William Yeomans, Fellow in Law and Government, Washington College of Law, American University; former Chief Counsel to Senator Edward M. Kennedy, Senate Judiciary Committee
President Obama must fulfill his commitment to close the Guantanamo Bay detention facility. Indeed, he should convert the facility from a symbol of America’s lawless abuse of detainees into a beacon of humanitarian compassion by embracing its use as a base for Haitian relief and development.

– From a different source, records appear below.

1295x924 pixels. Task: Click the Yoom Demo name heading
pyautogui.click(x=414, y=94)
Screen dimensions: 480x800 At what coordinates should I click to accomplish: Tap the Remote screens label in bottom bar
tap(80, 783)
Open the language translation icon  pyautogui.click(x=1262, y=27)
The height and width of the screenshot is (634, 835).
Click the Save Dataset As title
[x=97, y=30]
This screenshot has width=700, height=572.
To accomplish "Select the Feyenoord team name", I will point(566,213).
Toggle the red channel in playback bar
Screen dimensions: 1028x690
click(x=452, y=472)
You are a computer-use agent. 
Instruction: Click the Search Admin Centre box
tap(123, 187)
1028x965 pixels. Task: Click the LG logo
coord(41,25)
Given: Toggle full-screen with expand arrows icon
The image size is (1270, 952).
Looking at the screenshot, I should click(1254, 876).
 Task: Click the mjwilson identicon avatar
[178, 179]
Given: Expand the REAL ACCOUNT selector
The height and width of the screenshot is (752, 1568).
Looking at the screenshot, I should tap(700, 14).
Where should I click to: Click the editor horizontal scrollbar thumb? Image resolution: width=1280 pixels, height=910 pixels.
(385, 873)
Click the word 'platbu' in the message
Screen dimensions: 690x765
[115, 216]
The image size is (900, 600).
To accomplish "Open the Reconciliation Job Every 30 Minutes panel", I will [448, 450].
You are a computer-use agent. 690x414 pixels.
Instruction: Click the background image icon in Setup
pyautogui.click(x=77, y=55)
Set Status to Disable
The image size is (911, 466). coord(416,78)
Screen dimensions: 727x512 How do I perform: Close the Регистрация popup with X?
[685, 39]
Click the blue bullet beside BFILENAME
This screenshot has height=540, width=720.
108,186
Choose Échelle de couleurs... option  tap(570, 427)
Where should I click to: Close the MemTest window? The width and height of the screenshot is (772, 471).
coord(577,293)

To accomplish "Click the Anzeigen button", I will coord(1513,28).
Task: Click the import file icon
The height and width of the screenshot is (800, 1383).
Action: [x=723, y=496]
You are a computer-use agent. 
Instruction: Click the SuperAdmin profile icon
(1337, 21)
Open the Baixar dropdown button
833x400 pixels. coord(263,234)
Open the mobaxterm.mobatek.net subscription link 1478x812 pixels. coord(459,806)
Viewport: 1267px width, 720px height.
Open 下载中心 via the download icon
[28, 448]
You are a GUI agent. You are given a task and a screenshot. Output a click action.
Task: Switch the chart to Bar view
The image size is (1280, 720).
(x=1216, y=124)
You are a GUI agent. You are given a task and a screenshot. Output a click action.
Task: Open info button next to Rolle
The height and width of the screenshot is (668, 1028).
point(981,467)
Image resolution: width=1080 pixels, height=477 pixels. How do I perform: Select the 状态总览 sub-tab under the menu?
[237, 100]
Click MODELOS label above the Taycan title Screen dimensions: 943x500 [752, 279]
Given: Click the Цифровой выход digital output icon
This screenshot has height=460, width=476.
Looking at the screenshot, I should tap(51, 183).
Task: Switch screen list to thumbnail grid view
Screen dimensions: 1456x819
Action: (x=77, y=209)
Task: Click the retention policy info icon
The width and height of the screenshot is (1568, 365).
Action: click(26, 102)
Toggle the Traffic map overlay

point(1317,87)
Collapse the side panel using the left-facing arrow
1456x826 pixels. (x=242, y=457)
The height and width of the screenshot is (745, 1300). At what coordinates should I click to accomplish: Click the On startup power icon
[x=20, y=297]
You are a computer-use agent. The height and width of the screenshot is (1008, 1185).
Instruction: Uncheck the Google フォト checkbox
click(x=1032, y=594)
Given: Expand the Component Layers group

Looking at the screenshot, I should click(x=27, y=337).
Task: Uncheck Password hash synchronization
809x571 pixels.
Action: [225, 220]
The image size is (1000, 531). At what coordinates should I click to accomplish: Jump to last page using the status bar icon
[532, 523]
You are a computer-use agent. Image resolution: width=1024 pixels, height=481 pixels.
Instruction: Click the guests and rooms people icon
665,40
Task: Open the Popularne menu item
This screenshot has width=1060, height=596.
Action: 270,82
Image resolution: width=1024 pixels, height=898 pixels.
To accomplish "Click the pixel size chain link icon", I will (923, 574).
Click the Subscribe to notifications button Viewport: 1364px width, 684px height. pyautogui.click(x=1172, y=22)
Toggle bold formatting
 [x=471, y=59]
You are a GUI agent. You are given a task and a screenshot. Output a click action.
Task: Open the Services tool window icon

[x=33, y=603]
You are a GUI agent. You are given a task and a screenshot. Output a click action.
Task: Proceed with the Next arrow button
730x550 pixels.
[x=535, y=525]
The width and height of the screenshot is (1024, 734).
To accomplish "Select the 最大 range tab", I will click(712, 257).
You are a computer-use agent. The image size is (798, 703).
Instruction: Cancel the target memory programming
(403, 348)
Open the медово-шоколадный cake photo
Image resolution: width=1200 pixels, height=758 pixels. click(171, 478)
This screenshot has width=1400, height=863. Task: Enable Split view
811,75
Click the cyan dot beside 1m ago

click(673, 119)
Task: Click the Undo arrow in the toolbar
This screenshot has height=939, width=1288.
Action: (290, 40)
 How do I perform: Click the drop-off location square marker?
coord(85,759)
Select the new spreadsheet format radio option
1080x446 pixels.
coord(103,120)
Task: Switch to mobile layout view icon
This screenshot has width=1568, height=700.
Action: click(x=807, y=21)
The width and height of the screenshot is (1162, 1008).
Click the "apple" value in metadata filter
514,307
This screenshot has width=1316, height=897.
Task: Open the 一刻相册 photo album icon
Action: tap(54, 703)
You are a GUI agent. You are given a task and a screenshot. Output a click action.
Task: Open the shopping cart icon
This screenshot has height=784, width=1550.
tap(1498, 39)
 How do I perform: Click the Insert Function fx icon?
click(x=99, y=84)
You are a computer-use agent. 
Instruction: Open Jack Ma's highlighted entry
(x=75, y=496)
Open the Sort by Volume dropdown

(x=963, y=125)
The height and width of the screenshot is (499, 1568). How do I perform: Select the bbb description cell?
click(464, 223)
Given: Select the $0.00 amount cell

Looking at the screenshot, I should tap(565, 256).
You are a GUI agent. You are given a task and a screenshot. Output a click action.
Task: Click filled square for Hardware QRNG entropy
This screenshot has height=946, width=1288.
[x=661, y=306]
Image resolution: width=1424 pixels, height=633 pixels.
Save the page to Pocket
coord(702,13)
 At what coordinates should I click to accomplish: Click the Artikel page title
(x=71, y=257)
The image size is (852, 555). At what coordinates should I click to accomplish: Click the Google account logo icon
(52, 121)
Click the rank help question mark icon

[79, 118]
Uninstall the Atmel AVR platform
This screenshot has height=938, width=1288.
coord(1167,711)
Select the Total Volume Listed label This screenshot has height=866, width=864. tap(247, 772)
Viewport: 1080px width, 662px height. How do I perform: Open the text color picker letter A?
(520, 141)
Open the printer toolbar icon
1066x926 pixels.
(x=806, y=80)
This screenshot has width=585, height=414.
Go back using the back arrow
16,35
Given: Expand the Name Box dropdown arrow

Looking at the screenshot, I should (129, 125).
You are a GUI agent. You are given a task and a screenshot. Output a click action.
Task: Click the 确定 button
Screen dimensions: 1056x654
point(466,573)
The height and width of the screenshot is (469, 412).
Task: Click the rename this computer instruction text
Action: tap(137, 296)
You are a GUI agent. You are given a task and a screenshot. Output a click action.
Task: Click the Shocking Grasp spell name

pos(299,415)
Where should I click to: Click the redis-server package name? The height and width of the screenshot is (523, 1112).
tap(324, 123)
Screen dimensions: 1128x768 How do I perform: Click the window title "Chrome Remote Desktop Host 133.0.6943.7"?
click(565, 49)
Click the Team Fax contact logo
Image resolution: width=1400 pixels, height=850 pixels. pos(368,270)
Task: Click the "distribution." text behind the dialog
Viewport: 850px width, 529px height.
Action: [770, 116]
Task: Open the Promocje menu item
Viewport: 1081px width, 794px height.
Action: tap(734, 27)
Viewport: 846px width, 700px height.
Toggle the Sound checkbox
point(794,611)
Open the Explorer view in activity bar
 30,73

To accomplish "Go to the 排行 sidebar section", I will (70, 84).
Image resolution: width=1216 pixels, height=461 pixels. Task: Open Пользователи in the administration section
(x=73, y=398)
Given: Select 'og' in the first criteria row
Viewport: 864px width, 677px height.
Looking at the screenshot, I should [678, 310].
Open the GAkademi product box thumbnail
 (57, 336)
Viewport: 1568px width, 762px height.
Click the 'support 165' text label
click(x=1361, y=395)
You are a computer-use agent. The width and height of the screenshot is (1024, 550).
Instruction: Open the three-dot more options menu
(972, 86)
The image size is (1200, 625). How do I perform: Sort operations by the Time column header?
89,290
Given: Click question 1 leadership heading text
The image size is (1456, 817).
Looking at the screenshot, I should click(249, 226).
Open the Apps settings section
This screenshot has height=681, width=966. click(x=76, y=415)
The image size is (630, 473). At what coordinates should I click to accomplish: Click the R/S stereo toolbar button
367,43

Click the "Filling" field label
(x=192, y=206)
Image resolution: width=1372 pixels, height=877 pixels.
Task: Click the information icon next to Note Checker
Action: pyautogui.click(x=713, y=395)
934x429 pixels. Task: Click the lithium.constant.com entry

The justification for closing Guantanamo remains undiminished. The facility was established as an extra-legal black hole for Muslim men, some of whom were dangerous, but most of whom had simply been in the wrong place or were turned over for bounty. Men disappeared into Guantanamo and were denied all access to justice until determined advocates convinced courts to recognize their rights. Guantanamo damaged our national security by tarnishing America’s standing in the world and serving as a powerful recruiting tool for terrorists. President Obama correctly recognized that restoring America’s strength required eliminating this blight on our ideals. His retraction of that promise would be calamitous.
President Obama correctly recognized that restoring America’s strength required eliminating this blight on our ideals. His retraction of that promise would be calamitous.
The president’s recognition that Yemen is a breeding ground for terrorists should not affect his commitment to close Guantanamo. The temporary moratorium on returning detainees to Yemen will simply require moving to the mainland some additional detainees who are already considered sufficiently non-threatening to be released. Whether detainees are in Guantanamo or Illinois, the administration will face the same decisions on whether and how to try them.
Congress should support the president’s instruction to obtain and outfit the corrections center in Thomson, Illinois. Maximum security federal facilities have long housed terrorists without incident. These facilities are secure from escape from within and penetration from without.
The president must not falter, and Congress must not again succumb to the politics of fear. Together, they should act quickly to turn a stain on our national soul into a vibrant symbol of hope and renewal.